WHAT YOU ARE ASKED TO DO: Each line holding the string "will" is to be copied from the data.

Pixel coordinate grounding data
__________
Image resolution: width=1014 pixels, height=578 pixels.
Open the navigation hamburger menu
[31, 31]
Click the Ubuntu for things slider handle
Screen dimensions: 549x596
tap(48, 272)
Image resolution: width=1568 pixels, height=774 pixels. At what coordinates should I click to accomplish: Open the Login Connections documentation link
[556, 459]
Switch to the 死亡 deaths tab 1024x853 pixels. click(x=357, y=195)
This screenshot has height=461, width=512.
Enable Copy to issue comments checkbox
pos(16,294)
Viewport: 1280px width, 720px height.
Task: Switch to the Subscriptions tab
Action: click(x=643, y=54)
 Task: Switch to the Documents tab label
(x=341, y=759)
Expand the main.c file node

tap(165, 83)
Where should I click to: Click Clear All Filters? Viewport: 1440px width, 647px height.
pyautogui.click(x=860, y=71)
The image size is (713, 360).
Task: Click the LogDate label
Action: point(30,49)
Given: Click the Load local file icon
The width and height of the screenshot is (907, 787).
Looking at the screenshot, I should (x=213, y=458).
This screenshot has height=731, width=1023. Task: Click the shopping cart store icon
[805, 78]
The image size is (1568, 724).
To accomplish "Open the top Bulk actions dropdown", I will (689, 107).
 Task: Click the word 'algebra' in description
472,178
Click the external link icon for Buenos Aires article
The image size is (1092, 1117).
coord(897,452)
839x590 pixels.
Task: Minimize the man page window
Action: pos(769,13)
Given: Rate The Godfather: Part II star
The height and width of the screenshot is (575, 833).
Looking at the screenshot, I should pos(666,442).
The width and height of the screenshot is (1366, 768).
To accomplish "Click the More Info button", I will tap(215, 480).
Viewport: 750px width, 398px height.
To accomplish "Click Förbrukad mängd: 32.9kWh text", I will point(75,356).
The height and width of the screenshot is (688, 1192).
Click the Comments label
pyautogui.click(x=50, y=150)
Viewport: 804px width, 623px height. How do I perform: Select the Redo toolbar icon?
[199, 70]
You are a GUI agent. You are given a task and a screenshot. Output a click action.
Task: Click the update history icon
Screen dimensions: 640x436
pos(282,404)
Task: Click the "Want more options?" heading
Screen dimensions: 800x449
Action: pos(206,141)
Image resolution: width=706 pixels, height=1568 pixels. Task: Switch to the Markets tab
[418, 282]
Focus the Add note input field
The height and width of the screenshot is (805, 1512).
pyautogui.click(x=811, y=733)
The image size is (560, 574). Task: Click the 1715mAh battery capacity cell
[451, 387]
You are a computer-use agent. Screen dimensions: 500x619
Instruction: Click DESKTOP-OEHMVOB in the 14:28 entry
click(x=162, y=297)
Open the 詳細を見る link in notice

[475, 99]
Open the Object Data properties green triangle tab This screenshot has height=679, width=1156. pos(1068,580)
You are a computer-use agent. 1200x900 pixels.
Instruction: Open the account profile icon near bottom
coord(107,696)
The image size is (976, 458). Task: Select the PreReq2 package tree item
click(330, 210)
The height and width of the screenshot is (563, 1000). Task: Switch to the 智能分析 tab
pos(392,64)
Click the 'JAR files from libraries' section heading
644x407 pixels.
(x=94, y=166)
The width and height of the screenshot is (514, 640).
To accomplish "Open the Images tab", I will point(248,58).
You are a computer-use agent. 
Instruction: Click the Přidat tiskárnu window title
__________
RESPONSE TO THE TASK:
To accomplish "Open the top Bulk actions dropdown", I will (689, 107).
To accomplish "Click the More Info button", I will tap(215, 480).
To accomplish "Click Förbrukad mängd: 32.9kWh text", I will point(75,356).
To accomplish "Open the Images tab", I will point(248,58).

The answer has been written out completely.